SWE-Fixer: Open-Source Code Fix Pipeline
- SWE-Fixer is an open-source two-stage pipeline that maps natural language GitHub issues to minimal code changes passing unit tests.
- It combines a coarse-to-fine retrieval module with BM25 and a fine-tuned Qwen2.5-7B to accurately select relevant code files.
- The system employs a structured code editing module with Qwen2.5-72B, achieving state-of-the-art performance on SWE-Bench benchmarks with high efficiency.
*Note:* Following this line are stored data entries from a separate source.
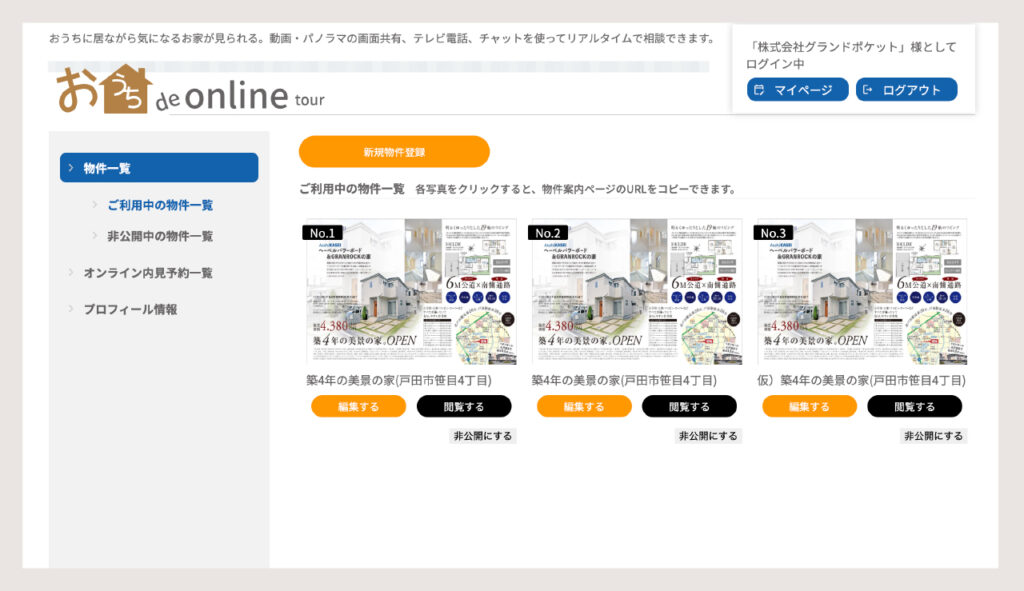
Task: Click the No.3 property flyer thumbnail
Action: 862,292
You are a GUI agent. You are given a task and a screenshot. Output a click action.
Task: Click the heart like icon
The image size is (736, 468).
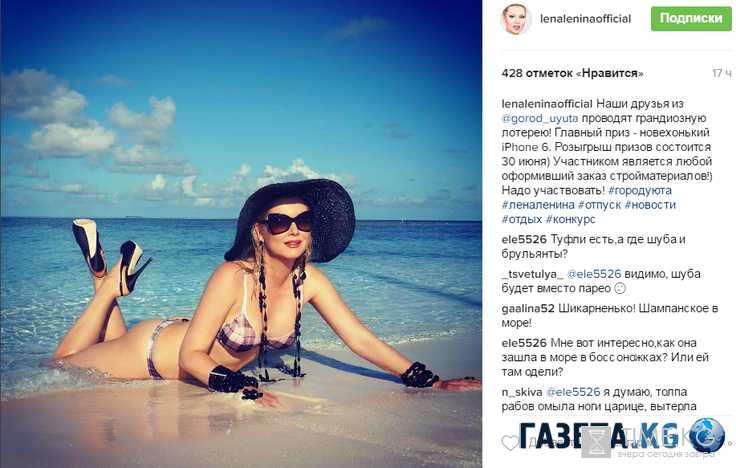coord(510,442)

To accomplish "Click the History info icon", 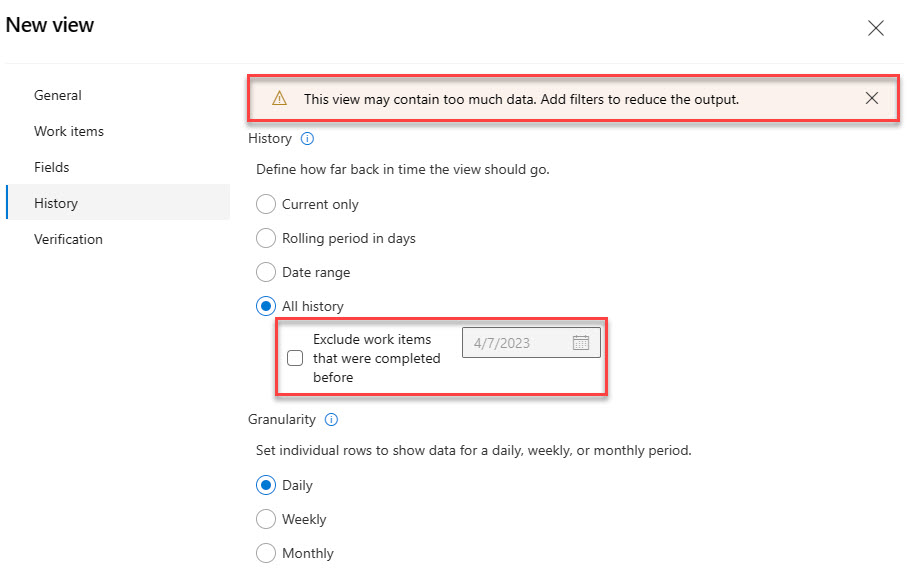I will pyautogui.click(x=307, y=139).
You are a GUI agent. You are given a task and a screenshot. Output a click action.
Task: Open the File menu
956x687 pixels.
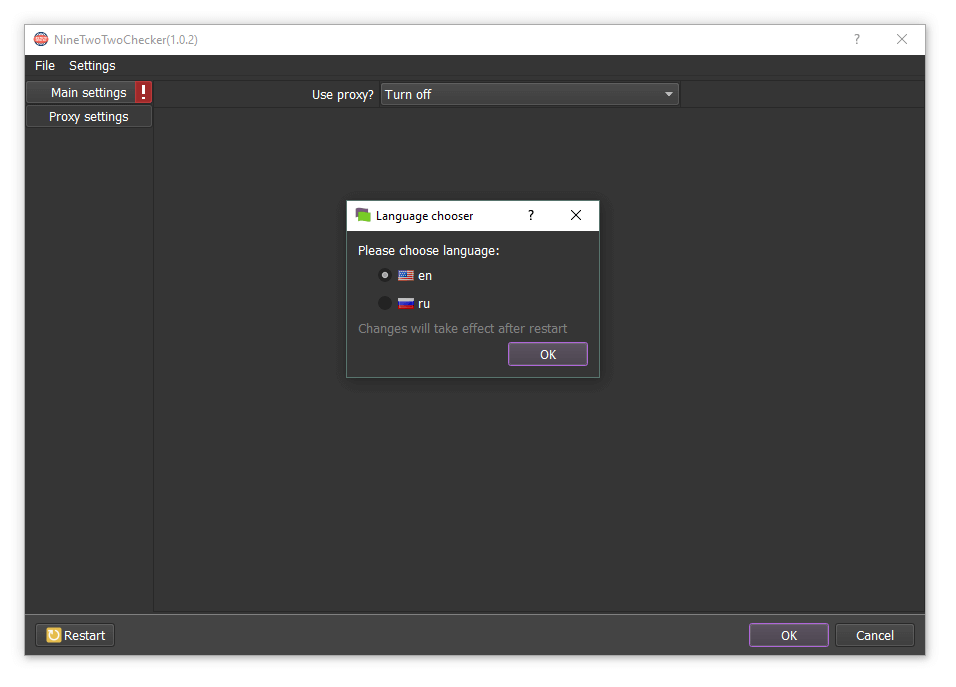pyautogui.click(x=45, y=66)
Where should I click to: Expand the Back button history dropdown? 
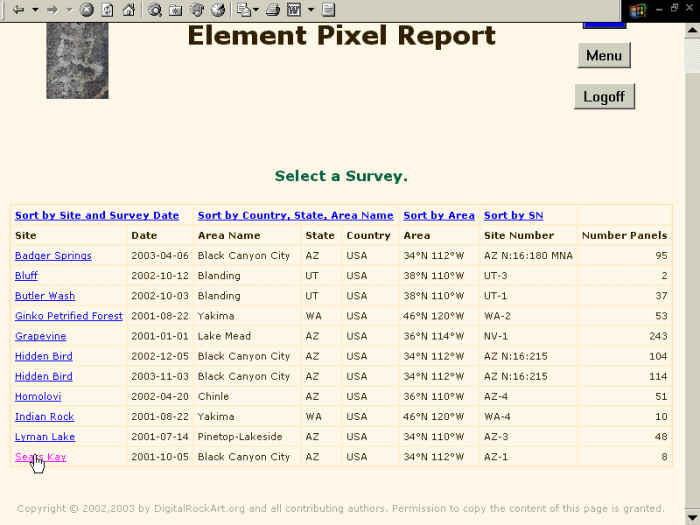click(x=34, y=10)
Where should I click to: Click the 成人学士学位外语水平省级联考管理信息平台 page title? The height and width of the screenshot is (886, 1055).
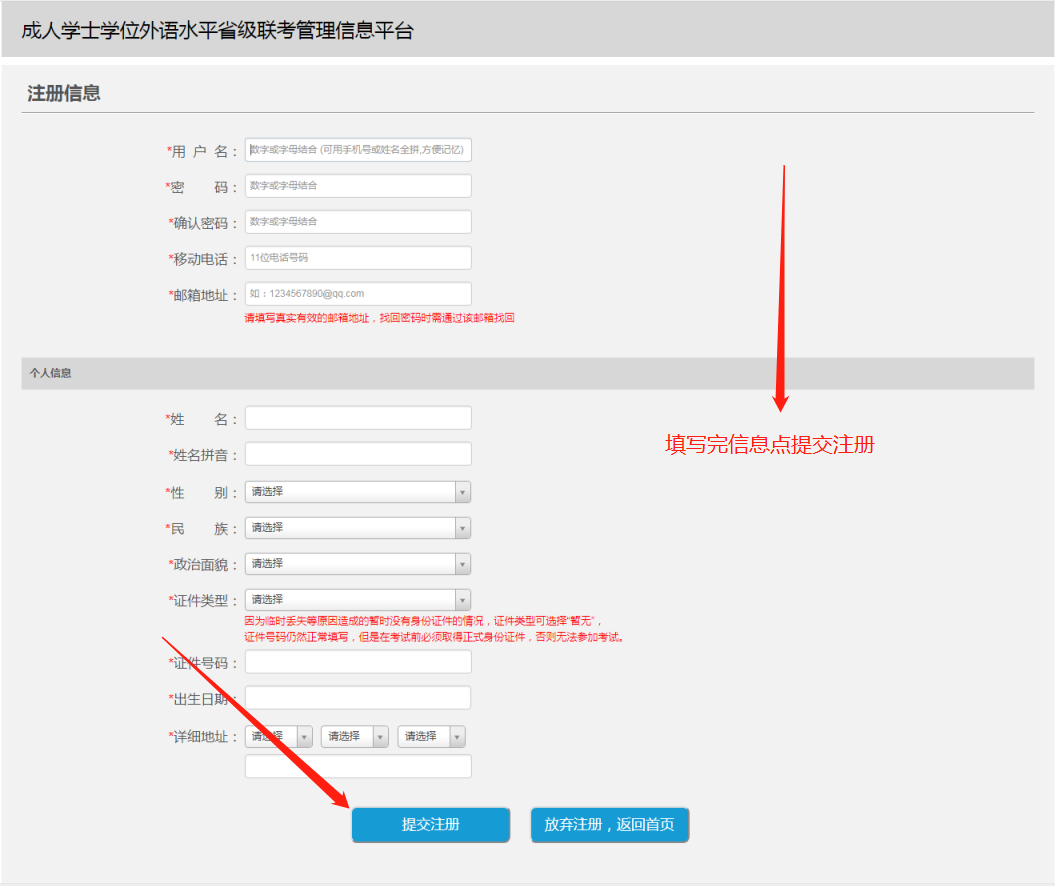pyautogui.click(x=217, y=30)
SWE-Fixer is an open-source, two-stage pipeline designed to efficiently and effectively resolve real-world GitHub issues by integrating information retrieval and code-editing LLMs trained on a large-scale corpus of issues and corresponding patches. The framework targets practical, test-driven software engineering tasks where a natural language issue is mapped to a minimal set of code changes that pass a repository’s existing unit tests. SWE-Fixer is characterized by a coarse-to-fine retrieval module and a structured code editing module, both fine-tuned on a uniquely constructed dataset of 110,000 GitHub issue–patch–test triples. The architecture achieves state-of-the-art performance among open-source models on SWE-Bench Lite and Verified benchmarks, and is notable for its efficiency—requiring only two LLM calls per issue—without reliance on proprietary models (Xie et al., 9 Jan 2025).
1. System Architecture and Workflow
SWE-Fixer is built as a two-stage pipeline:
- Code File Retrieval Module: Utilizes Qwen2.5-7B, fine-tuned as a sequence-to-sequence classifier, for identifying which files in a repository are most relevant to a given GitHub issue.
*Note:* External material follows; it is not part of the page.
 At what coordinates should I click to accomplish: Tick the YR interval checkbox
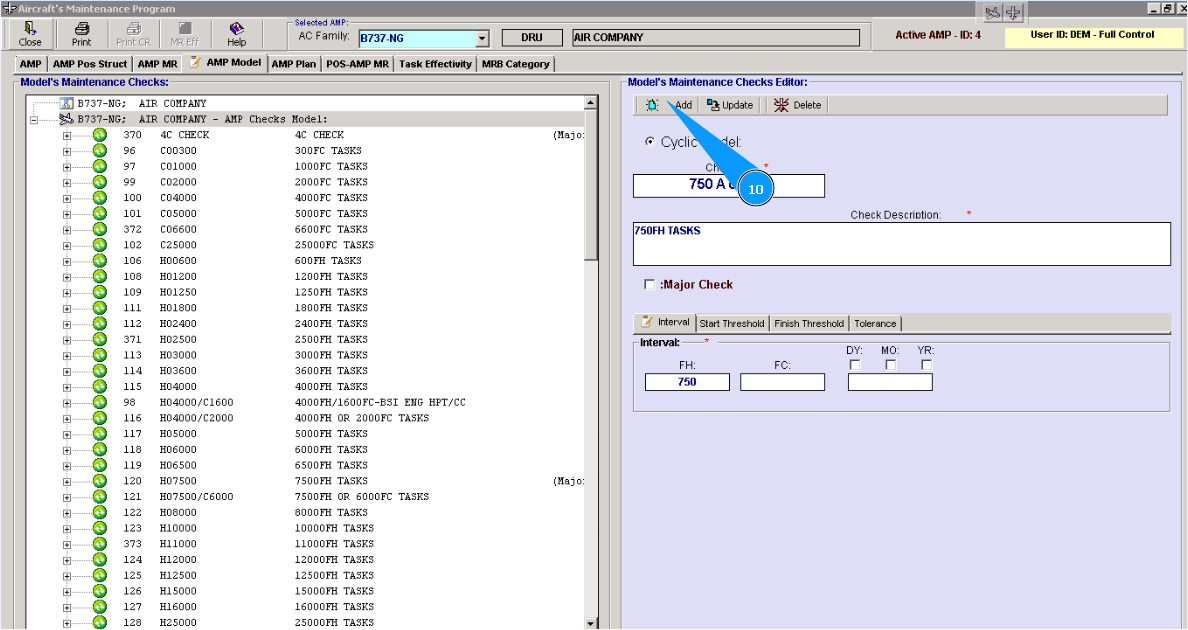pyautogui.click(x=926, y=365)
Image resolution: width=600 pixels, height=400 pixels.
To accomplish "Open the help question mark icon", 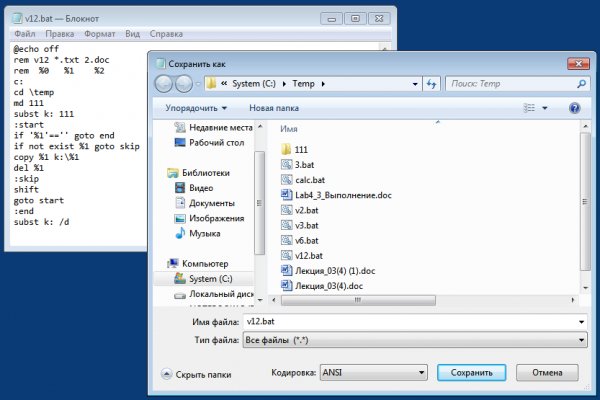I will click(x=575, y=107).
- Input: Receives issue text and a list of file “skeletons”—abstractions that retain only signatures, docstrings, headers, and the first/last five lines of functions or classes.
- Processing: Applies BM25 to index every file as a document, scoring each against the issue’s textual query, and selects the top 30 files. The LLM reranker then filters this set to return those deemed necessary for modification, output as a JSON array of file paths.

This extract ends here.